Whether it is Al-Assad’s propaganda, or his father’s family portraits, or the Hollywood-perfect images of a successful actor at the height of his career, these men are here to just pinpoint pivotal moments on the artist’s personal timeline and to identify important influences in his search for identity and a sense of belonging. In Yosef’s own words, “This is really what this work becomes: I’m trying to understand my background, from an outsider point of view. So I’m not describing my heritage within my own heritage. I’m looking at it as memories, as segments.”
There is no connection between the exhibition title, A Gathering of Eagles, and its overarching theme. This fall Yosef has four consecutive exhibitions on view, three in the United States, including his first solo show with Praz-Delavallade, and one in Sweden. All four present works from the same series. “I wanted to simplify and unite the elements in the series and the shows by picking out titles from Rock Hudson’s movies,” says Yosef. This playful gesture also softens the mood of the show. Heavily loaded with personal references, it almost comes across as a confession.
Yosef uses a narrow palette of light shades of gray and blue, yellow, and brown, and a lot of white. He notes that it creates “a feeling of being in a cloud rather than being in a room full of political paintings.” According to the artist, he has a very minimal streak in everything he does. “I always think less is more. And because I work with a heavy subject in a way, I prefer the visual to be less.”
Such visual minimalism also leaves a lot of space for viewers’s interpretation. By presenting the images of people who were instrumental in his attempts to understand his background, the artist opens up to us his innermost thoughts and emotional turmoil.
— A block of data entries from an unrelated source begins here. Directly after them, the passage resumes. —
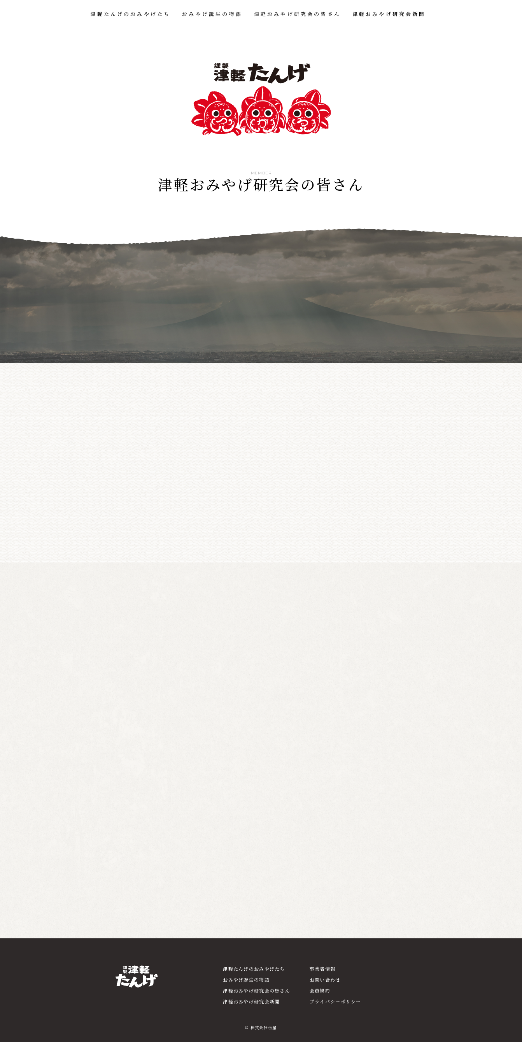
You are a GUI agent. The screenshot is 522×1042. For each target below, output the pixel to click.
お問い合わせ (325, 979)
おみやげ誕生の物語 (212, 14)
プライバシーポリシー (335, 1001)
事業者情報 (322, 968)
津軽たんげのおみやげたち (130, 14)
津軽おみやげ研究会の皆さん (297, 14)
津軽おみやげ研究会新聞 (389, 14)
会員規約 (320, 990)
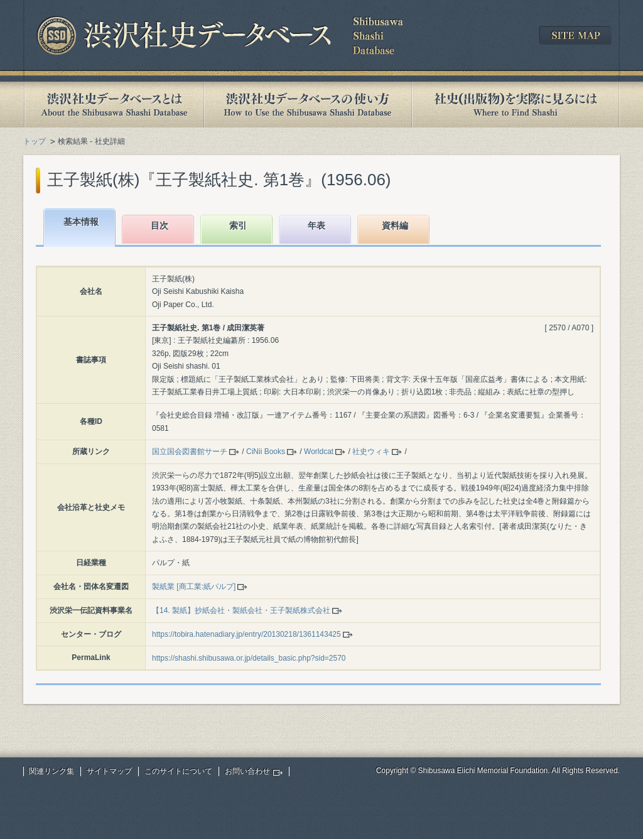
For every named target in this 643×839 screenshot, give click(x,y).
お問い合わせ (247, 771)
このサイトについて (178, 771)
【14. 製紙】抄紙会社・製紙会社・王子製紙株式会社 (241, 610)
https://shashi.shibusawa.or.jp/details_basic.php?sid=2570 (249, 658)
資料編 (395, 225)
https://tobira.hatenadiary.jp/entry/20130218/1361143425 (246, 634)
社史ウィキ (371, 451)
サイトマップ (109, 771)
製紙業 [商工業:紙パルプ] (193, 586)
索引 (238, 225)
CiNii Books (265, 451)
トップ (34, 141)
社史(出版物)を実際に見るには (515, 104)
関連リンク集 (51, 771)
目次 (159, 225)
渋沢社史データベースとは (113, 104)
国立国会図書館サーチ (189, 451)
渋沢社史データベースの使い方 (307, 104)
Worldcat (318, 451)
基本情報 (81, 222)
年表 (316, 225)
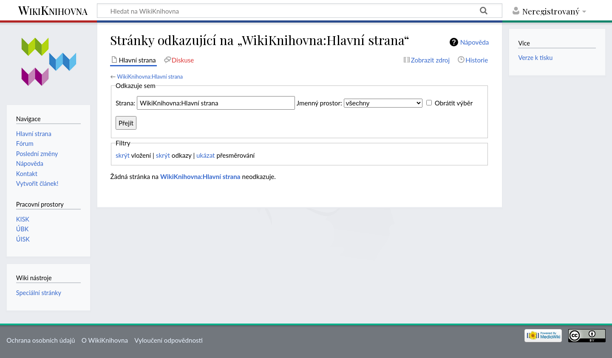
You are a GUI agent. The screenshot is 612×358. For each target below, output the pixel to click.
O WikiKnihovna (105, 340)
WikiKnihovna (53, 10)
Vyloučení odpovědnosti (168, 340)
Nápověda (474, 42)
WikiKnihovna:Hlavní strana (150, 76)
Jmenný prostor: (319, 103)
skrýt (123, 155)
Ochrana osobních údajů (40, 340)
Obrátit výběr (454, 103)
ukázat (205, 155)
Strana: (125, 103)
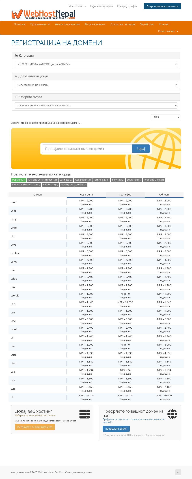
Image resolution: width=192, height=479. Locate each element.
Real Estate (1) (50, 184)
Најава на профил (101, 6)
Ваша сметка (168, 31)
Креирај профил (127, 6)
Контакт (164, 24)
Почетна (19, 24)
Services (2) (118, 179)
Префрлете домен (116, 428)
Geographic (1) (83, 179)
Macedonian (77, 6)
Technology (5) (101, 179)
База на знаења (95, 24)
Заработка (147, 24)
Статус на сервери (123, 24)
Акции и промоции (67, 24)
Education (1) (134, 179)
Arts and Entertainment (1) (42, 179)
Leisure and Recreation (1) (26, 184)
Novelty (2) (67, 184)
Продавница (40, 24)
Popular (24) (18, 179)
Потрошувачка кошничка (162, 6)
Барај (141, 148)
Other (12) (80, 184)
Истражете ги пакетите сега (34, 427)
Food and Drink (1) (154, 179)
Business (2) (66, 179)
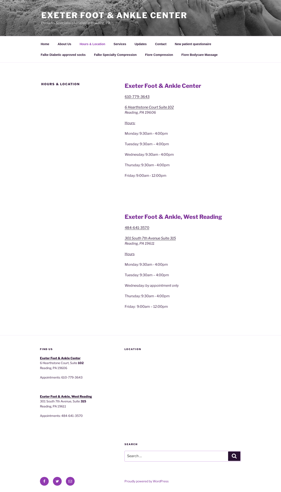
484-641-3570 (137, 228)
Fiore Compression (159, 55)
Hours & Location (92, 44)
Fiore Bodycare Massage (199, 55)
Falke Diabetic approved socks (63, 55)
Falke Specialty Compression (115, 55)
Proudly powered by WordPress (146, 481)
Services (119, 44)
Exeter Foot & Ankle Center (114, 15)
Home (45, 44)
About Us (64, 44)
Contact (160, 44)
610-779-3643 (137, 97)
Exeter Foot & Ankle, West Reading (66, 396)
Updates (141, 44)
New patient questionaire (193, 44)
By giving us several blank canvases, he invites us to take a moment for self-reflection and project our own memories answering the same questions that he laid out in front of us. These paintings are all covered in white oils and share the same name, “Object”. “Everything is about the duality of things, the decisions of what we decide to reject and what we decide to accept. One could read it as objéct, an empowering verb; one could read it as óbject, putting oneself above it in a judgmental way,” explains Brianna Bakke, the Associate Director of the gallery.
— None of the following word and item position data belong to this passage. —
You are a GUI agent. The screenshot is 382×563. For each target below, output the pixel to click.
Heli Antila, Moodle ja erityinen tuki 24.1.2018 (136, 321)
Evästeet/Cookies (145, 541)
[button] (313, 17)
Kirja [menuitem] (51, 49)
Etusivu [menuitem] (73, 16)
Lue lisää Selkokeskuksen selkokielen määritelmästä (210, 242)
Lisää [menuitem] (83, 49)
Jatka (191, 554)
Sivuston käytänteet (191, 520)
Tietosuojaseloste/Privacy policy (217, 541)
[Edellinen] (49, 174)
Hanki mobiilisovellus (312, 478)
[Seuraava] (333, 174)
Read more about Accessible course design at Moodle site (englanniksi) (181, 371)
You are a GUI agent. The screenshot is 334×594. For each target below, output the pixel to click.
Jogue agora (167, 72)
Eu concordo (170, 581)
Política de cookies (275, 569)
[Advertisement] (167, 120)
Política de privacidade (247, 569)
On the other hand, could the blank canvases be interpreted as a self-portraits? Yosef’s search for identity may still be ongoing as many other life events–being a father, a husband, or being in the public eye–will continuously change the way he sees himself.
Borderline between being painting and sculptures, there is also a strong performative aspect to Yosef’s art. Many of the canvases are pulled down exposing the metal skeleton of the stretchers and the bare white wall behind each painting. Once more, this ambiguous gesture is open to interpretation: unseemly violent treatment of the canvases is disturbing and seductive simultaneously. The work, never explicitly sexual, is nevertheless titillating and flirtatious with its glossy wetness and unrobing allure.
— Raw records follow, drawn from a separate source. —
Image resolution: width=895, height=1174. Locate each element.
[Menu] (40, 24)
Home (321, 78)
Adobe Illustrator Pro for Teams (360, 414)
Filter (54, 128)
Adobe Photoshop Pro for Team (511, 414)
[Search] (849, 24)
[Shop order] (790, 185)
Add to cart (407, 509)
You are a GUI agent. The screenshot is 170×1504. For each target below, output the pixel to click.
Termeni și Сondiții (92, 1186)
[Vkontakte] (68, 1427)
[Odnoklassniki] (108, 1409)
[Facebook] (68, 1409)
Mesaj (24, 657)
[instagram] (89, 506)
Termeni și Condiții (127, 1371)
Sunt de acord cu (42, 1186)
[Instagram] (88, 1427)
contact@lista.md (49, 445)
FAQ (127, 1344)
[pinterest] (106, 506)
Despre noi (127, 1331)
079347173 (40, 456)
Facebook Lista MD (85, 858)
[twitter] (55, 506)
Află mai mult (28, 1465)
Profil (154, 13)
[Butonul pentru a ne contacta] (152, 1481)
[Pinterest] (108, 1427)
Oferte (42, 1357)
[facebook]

The artist’s choice of material is never at random. In his Tensegrity series, Yosef uses masking tape. Is it another clue for us? He is an open book, a blank canvas, but what is he masking? Ephemeral material of these sculptures echo the recurring theme of duality: is it binding or fragile? Both ends shaped like crosses, silver and yellow tapes are stretched at an angle from walls to the floor in a moment of suspended tension.
To fully encapsulate these feelings, one must see these works of art.